En su reflexión, León XIV comentó el relato evangélico de la multiplicación de los panes y los peces, proclamado en la liturgia de este domingo, y destacó que los gestos de Jesús revelan el sentido profundo de su misión salvadora. Según explicó, “son gestos que manifiestan su especial entrega por nosotros, es decir, la salvación que Él trae al mundo”.
El Papa subrayó que Cristo no solo realizó prodigios extraordinarios, sino que, a través de ellos, anunció la cercanía del Reino de Dios. “El Señor se presenta como Aquel que da sentido a la vida, liberándola del mal y del pecado. Cristo, al dar la vista a los ciegos y hacer oír a los sordos, no sólo realiza acciones prodigiosas, sino que anuncia a todos que el Reino de Dios está cerca”, aseveró.
A partir de esta perspectiva, señaló que el Evangelio muestra cómo Jesús transforma la existencia humana de manera integral. Por ello, afirmó que el texto bíblico de este domingo “da testimonio de que Jesús no se limita a dar los sentidos a quien carece de ellos, sino que hace gustar a nuestros sentidos”.
Encuentro con Cristo, “una experiencia que nos alimenta”
El Santo Padre explicó que la multiplicación de los panes constituye una imagen elocuente del encuentro con Cristo. “El episodio de la multiplicación de los panes significa que el encuentro con el Señor es una experiencia que nos alimenta”, indicó. Y añadió: “En el desierto, es decir, en el lugar de nuestras necesidades, Cristo es el pan de vida”.
En este sentido, recordó que el Señor responde a los anhelos más profundos del corazón humano. “Cristo sacia realmente el hambre de la humanidad, nuestra hambre de verdad y de vida”. Al mismo tiempo, destacó que el milagro transmite una enseñanza fundamental sobre la solidaridad y el compartir.
Frente a la lógica del egoísmo, León XIV advirtió sobre los riesgos de una cultura centrada en la acumulación. “Su gesto nos enseña que nada se pierde cuando se comparte”.
En contraste, señaló que “la acumulación y el descarte, en cambio, son las dos caras de un mismo mal: la avaricia”.
El Pontífice la definió como una “enfermedad del alma” que “lleva a perder los sentidos porque embriaga de riquezas, hasta el punto de olvidar a aquellos que lloran de hambre y gritan de sed”.
El Santo Padre denunció además las contradicciones de un mundo marcado por profundas desigualdades y conflictos: “Ante la opulencia de las cosas que se corrompen, están las manos tendidas de quienes no tienen qué comer, las casas destruidas de quienes no tienen paz”.

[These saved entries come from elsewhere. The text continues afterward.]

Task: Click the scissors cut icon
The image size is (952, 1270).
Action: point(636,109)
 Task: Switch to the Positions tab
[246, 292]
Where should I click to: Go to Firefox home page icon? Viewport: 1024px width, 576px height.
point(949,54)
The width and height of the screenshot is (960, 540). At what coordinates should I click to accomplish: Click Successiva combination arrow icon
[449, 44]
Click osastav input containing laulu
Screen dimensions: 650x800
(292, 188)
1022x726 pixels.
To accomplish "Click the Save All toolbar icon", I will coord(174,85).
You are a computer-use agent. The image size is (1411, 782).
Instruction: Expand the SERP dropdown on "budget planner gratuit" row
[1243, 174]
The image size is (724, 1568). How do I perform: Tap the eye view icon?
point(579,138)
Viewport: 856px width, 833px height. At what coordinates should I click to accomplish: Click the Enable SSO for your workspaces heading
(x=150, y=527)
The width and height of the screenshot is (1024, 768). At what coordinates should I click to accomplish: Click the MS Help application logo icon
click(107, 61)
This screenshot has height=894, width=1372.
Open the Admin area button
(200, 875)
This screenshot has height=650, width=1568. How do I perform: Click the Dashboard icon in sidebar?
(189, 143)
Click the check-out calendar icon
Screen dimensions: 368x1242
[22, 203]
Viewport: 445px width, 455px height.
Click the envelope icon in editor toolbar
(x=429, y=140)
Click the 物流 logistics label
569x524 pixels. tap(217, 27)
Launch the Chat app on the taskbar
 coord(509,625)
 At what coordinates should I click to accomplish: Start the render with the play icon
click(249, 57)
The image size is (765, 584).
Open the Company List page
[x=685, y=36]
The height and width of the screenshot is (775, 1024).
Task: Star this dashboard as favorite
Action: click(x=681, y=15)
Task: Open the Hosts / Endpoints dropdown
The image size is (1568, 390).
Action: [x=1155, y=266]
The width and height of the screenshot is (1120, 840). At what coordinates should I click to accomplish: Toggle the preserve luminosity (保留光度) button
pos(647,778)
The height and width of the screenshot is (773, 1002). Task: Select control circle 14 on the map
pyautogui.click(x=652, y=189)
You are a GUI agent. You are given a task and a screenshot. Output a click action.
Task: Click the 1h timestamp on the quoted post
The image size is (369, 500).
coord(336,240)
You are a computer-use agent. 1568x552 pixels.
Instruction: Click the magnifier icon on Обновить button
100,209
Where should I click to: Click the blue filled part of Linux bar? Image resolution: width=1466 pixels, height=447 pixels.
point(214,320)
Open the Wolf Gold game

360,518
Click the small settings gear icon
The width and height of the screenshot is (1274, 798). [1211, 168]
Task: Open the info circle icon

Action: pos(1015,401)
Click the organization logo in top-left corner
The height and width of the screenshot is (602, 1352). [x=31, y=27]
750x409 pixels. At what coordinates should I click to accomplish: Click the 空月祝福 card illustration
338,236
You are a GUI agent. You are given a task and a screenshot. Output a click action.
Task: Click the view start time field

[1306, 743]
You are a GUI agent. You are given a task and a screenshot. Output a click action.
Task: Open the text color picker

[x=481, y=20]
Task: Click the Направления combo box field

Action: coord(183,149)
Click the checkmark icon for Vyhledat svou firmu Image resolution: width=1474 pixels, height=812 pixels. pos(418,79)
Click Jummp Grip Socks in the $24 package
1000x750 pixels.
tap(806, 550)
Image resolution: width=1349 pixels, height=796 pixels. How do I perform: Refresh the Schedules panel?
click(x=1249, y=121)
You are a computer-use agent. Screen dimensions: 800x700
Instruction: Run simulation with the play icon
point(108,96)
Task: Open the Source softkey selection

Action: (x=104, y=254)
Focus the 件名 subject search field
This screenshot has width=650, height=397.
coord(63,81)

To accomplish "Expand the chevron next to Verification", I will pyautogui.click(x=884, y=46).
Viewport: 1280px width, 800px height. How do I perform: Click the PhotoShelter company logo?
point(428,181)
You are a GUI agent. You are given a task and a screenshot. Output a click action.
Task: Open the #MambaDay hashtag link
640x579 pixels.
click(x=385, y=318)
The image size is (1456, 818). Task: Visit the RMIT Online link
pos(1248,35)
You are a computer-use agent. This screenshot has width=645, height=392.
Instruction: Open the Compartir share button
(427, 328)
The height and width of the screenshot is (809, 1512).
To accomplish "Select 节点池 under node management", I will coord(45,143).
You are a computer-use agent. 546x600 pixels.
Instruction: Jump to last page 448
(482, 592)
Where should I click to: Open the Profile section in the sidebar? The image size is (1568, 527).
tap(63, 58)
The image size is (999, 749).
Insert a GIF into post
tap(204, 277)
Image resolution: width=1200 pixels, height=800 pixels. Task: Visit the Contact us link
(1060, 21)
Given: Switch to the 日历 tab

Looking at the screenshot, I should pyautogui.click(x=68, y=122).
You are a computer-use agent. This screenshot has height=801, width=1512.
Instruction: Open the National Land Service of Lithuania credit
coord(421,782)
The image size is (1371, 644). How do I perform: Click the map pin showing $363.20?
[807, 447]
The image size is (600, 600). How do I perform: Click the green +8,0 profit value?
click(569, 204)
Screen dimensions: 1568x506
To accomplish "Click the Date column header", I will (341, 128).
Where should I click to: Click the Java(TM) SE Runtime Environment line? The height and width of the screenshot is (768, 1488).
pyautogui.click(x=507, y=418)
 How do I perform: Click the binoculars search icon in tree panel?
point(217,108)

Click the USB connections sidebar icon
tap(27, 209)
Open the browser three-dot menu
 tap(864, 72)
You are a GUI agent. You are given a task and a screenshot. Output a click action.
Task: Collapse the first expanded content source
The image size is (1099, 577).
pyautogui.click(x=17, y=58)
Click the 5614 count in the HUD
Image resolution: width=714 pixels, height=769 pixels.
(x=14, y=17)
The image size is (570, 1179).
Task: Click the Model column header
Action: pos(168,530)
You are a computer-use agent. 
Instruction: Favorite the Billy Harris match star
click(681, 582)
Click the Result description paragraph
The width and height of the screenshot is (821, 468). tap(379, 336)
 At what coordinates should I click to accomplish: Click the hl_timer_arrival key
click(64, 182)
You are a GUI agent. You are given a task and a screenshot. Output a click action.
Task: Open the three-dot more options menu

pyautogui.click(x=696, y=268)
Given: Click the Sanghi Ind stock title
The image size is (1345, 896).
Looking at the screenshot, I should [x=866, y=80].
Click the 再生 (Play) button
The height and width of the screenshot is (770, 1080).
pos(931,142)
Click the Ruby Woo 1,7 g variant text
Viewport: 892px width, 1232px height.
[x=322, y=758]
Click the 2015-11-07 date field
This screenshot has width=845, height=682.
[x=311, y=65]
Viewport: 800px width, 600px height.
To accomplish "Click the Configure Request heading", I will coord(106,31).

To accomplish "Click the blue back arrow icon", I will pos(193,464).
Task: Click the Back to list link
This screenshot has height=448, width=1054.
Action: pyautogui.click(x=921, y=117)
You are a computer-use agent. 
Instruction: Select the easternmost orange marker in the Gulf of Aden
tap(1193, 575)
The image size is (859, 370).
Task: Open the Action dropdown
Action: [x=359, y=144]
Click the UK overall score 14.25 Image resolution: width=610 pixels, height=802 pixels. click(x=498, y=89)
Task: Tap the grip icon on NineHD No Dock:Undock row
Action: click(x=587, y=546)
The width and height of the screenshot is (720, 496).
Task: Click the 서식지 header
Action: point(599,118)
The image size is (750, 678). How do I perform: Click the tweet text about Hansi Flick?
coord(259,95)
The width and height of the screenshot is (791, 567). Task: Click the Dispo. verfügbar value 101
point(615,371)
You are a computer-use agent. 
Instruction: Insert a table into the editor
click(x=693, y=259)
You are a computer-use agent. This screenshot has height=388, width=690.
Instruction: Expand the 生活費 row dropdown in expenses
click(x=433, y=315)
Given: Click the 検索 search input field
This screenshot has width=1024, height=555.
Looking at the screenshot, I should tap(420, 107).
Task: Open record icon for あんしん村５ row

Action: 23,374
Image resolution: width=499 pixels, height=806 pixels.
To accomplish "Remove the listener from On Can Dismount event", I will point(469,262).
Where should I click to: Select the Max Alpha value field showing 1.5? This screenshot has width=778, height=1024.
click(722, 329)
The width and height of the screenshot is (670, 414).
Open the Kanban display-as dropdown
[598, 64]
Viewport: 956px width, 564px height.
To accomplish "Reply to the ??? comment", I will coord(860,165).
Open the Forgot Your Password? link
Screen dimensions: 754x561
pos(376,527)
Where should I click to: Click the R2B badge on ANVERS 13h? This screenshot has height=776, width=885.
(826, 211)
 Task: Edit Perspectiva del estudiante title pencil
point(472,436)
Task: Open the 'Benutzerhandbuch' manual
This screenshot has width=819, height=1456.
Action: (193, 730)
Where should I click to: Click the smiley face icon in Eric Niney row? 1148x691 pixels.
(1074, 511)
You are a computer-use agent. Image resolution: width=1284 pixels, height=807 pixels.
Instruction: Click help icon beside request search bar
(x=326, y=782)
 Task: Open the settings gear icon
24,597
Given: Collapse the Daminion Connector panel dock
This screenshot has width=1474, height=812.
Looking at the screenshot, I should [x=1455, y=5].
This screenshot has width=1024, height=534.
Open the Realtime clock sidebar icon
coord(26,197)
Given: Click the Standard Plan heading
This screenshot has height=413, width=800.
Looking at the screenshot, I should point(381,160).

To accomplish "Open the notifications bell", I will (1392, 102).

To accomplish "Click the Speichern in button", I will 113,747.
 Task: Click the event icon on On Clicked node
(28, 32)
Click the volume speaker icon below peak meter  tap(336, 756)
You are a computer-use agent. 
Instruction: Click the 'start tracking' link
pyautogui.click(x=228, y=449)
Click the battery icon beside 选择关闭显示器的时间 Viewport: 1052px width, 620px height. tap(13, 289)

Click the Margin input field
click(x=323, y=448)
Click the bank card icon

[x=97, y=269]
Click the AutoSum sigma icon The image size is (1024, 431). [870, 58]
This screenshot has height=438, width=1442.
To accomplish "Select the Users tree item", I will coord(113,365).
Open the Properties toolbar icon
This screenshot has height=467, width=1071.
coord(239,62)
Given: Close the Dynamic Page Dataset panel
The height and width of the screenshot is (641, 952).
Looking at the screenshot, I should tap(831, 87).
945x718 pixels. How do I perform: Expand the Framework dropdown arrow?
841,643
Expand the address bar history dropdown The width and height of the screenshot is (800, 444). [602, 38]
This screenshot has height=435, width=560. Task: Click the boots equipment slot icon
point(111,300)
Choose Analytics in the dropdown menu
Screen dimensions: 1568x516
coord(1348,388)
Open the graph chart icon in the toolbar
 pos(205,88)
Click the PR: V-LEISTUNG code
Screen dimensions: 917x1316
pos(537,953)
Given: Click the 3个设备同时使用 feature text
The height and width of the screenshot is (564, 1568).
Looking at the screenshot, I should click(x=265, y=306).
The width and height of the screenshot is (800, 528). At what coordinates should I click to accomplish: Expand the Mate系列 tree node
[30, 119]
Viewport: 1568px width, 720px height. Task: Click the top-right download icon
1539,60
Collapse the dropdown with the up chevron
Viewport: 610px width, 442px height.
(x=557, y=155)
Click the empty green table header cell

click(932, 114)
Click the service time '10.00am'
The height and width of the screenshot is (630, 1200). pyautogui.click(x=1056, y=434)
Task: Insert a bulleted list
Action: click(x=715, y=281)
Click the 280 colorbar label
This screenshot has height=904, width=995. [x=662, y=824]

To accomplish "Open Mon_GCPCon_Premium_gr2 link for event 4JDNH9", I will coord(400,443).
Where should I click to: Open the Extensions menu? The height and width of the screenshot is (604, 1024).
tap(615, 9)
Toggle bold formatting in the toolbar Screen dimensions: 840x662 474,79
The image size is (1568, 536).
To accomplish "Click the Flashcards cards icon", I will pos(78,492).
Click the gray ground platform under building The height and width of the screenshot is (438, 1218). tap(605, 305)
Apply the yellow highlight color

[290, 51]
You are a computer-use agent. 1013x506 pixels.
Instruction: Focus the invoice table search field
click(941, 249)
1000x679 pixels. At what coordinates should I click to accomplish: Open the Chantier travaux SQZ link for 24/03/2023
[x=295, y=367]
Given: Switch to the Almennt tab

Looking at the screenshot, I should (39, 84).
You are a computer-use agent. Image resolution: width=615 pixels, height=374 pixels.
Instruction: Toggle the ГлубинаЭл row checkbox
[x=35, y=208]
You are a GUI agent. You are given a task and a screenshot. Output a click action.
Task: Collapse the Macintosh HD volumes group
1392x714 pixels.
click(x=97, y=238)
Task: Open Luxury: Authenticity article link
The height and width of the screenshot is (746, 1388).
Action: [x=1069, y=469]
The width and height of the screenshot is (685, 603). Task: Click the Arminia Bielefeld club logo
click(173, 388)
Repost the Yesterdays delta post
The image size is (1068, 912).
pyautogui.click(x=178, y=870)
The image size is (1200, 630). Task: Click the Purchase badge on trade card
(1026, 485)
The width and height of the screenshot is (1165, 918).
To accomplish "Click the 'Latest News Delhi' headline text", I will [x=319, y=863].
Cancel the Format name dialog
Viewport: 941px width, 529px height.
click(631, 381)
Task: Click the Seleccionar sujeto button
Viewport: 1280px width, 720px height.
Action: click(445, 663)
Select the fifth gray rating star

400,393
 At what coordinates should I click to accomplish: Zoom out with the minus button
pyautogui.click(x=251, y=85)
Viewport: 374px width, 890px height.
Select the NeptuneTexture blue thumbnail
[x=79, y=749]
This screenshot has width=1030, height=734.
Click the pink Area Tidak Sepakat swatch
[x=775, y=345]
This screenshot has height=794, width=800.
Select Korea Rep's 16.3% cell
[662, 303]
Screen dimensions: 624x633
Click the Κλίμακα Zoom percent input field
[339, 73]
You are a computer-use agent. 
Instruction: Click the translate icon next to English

Al evocar el contexto actual de guerras y tensiones internacionales, invitó a contemplar el milagro de los panes como una manifestación de la caridad divina. “En este milagro de la caridad reconocemos las acciones típicas de Jesús, que encuentran su punto culminante en la última Cena, donde el Hijo de Dios nos entrega su misma vida como nuestro hermano en humanidad”, constató.
Finalmente, León XIV recordó que incluso el tiempo de vacaciones puede convertirse en una oportunidad para vivir la fraternidad y la atención a los más necesitados. “Jesús, también las vacaciones pueden convertirse en tiempo de serena fraternidad, incluyendo a quienes están a nuestro lado y pasan necesidad”.